Risk free interest rates (RFR) like SOFR for USD are replacement rates for Libor. Unlike Libor, RFR do not include a credit spread component and so a spread adjustment is added to the RFR to account for the difference. This spread adjustment is the fallback spread to be used for legacy LIBOR linked contracts when LIBOR publication has been discontinued. There is likely to be different fallback spreads used for cash products and derivatives and ISDA has published their fallback adjustment for derivative markets as follows:

Compounded setting in arrears RFR rate + spread adjustment based on the median spot spread between the IBOR and the term-adjusted RFR calculated over a static lookback period of five years prior to the Index Cessation Event

The index cessation event is a public statement by the LIBOR regulator or administrator that publication has ceased or will cease and result in fallback spreads being fixed and applied as a spread adjustment to the RFR to create an “all-in” fallback rate.

If index cessation event happened today fixing the fallback spread for 3m USD, it would cover a period from December 2015- December 2020 and would be about 26bps (see chart).
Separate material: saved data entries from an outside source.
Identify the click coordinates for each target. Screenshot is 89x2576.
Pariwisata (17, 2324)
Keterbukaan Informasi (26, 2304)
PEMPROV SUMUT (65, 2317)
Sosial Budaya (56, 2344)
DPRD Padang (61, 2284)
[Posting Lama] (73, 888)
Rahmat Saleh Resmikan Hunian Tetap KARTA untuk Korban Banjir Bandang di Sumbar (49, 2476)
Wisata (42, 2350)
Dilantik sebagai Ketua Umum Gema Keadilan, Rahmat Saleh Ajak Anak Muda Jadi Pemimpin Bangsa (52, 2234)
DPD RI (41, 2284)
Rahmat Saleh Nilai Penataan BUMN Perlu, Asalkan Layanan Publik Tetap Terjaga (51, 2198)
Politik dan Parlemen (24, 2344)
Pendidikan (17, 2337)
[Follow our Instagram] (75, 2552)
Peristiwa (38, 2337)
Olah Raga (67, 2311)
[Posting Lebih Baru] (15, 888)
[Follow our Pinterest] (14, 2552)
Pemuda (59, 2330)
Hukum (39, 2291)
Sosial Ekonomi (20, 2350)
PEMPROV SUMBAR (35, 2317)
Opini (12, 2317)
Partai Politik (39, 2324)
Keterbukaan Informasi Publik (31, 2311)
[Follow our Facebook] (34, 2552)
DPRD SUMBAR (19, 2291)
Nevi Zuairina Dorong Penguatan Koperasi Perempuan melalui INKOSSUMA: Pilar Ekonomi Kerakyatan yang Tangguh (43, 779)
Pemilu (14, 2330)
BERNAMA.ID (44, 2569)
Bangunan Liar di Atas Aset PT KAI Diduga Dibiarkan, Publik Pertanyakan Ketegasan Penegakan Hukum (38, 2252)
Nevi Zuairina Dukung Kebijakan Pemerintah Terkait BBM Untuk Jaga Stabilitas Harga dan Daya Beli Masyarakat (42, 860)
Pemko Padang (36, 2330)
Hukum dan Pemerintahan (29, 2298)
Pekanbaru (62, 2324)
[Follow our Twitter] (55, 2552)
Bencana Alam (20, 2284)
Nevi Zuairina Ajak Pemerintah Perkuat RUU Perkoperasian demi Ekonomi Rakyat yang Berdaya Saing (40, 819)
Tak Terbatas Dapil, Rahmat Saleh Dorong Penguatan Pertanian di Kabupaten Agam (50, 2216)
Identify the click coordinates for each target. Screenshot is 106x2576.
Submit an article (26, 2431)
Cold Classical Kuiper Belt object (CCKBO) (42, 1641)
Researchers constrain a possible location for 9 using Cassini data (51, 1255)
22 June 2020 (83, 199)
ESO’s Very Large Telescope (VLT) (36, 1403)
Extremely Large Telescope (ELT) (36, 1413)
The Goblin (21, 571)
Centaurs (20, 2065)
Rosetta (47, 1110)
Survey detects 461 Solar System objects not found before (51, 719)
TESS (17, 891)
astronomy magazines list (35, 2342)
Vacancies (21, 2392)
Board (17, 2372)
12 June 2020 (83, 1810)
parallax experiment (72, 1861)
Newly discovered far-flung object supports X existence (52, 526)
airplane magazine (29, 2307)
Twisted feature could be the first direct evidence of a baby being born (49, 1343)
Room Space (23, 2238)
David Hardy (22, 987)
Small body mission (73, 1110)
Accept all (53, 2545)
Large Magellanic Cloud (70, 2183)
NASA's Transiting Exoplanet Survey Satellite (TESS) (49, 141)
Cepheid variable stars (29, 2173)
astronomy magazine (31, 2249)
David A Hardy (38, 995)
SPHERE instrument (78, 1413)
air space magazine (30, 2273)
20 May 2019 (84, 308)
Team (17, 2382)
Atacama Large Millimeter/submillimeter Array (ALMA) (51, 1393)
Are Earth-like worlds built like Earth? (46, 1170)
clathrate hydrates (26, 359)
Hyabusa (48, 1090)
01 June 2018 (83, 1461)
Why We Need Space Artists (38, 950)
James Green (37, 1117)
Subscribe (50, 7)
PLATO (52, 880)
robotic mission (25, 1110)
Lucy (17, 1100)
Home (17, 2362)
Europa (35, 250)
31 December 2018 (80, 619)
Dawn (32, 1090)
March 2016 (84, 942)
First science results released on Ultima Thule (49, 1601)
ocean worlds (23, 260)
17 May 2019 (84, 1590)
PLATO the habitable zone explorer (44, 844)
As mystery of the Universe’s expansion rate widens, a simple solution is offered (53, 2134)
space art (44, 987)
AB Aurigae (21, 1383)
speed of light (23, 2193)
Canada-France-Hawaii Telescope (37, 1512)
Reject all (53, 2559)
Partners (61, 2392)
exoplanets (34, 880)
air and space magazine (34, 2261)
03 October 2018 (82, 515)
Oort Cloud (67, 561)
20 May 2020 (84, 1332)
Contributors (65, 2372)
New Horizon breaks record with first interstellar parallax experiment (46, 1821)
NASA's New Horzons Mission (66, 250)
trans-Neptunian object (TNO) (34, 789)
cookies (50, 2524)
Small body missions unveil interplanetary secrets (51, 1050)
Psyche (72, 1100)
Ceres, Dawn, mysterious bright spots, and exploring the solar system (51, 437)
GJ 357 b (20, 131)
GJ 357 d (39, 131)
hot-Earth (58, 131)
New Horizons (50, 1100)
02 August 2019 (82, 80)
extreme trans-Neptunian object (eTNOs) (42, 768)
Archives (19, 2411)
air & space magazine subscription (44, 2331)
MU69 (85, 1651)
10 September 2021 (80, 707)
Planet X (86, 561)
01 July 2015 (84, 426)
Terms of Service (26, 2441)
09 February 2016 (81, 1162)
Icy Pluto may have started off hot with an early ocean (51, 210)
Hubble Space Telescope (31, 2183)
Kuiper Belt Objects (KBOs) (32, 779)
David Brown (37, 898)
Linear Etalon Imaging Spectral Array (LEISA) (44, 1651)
In contrast, if a cessation were announced in June 2023 then the spread would cover a period from June 2018 to June 2023 and is likely to be lower than 26bps because higher levels of the fallback spread in 2016 drop out of the dataset that the 5Y median references.  

ISDA 3m USD Fallback spread Jun 2015-June 2020.  5Y median = 26bps 

During November 2020, the market was expecting a cessation announcement sometime during 2021 and was pricing fallback spread expectations c. 26bps, to be applied as part of an all-in rate shortly after December 2021. On 30th November, IBA effectively announced an extension of the discontinuation timeline for US Libor to mid-2023. This caused the market to price expectations that fallback spreads would apply to Eurodollar futures settling post June 2023 based on a spread calculated from a 2021 cessation event.  This caused pre-June 2023 contracts to rally relative to contracts settling post-June 2023 since they would now settle to actual Libor perceived to be lower than the “all-in” rate to be applied post-June 2023. The 4th December ISDA announcement effectively ratified this pricing adjustment.